@TomasDV55

Osvaldo Laport es una persona comprometida. Las causas que lo convocan a nivel personal lo llevaron a lo largo de su vida a involucrarse de lleno, haciendo viajes para presenciar y colaborar en crisis humanitarias, dando charlas, realizando documentales y convirtiéndose en embajador de ACNUR, la “Agencia de las Naciones Unidas para los Refugiados”, de la cual forma parte desde hace 13 años.

Su contracara como actor rara vez le ha permitido confluir su acción social con su pasión por la ficción en el mismo proyecto, y que este, a su vez, tenga impacto comercial en una audiencia considerable. Hasta que llegó “ 100 días para enamorarse”, la ficción que se mantiene firme en el prime time.

“Me parece brillante.
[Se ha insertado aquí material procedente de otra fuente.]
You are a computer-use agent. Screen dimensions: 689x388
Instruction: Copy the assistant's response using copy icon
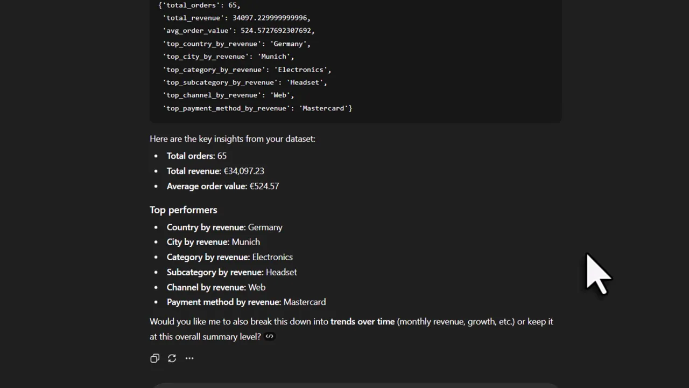pyautogui.click(x=154, y=358)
Era hora de una novela adulta. Hacía tiempo que la venía esperando. A mí mismo, como actor, que he sido un privilegiado históricamente de la ficción en la TV, que he hecho una carrera atípica con personajes como... Catriel (“Más allá del horizonte”), Guevara (“Campeones de la vida”), Amador (“Soy gitano”), tantos otros. Yo sentía que me faltaba interpretar personajes comprometidos, más allá de aquellos antihéroes”, cuenta Laport, feliz por formar parte de un fenómeno que, desde la pantalla chica, logra evidenciar dilemas todavía pendientes de nuestra sociedad, desde los conflictos familiares a la orientación sexual y la diversidad de género.
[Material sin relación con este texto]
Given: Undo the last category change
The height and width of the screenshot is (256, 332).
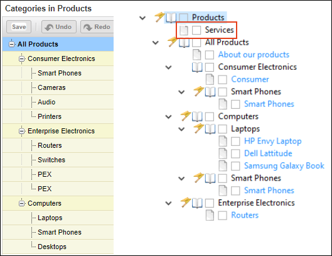Looking at the screenshot, I should click(59, 27).
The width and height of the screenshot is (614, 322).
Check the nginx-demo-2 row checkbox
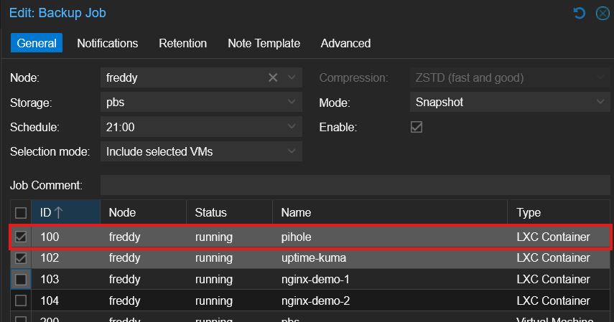(x=21, y=300)
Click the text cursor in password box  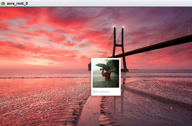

Su rol es el de Gino, padre de Antonia (Nancy Duplaá) y abuelo de Juan, el chico trans interpretado por la joven revelación del año, Maitena Lanata. “Como actor sentía que ya había hecho todos aquellos personajes, y no encontraba explicación a lo que me pasaba. ¿Estoy aburrido? No, tengo mucho para dar como actor todavía. Y por suerte apareció este rol, que me hizo entender”, dice al respecto.

Gino no es ajeno a la transformación de su nieta -nieto- sino todo lo contrario: se adapta a la lucha del muchacho a pesar de la distancia generacional. “El privilegio es la posibilidad de hacer sentir identificación en la sociedad de tantos hombres adultos, tíos, abuelos, padrinos, padres”, afirma Osvaldo, y agrega: “Mayores que a su cargo tengan adolescentes que tal vez estén transitando una situación parecida a la de mi nieto, el personaje de Maite”.

“Si bien aparezco poco, me entusiasma mucho. Hacía mucho tiempo que no tenía las ganas, el deseo, la expectativa de que me llegue el libreto y ver qué escena me escribieron. Me devolvió algo que no tenía”, reflexiona el actor uruguayo.

Su visión de cómo cree que la sociedad argentina se relaciona con estas temáticas es mucho menos optimista: “Hay muchos opositores, y es natural. Bienvenidos sean porque eso habla también de un país en desarrollo. Nos falta mucho por recorrer, ojalá podamos estar en vías de hacerlo. Las críticas siempre dan la posibilidad de seguir creciendo. Esta es una sociedad huérfana de valores y de información. Esto que sucede está bueno para que aparezca una televisión más comprometida”.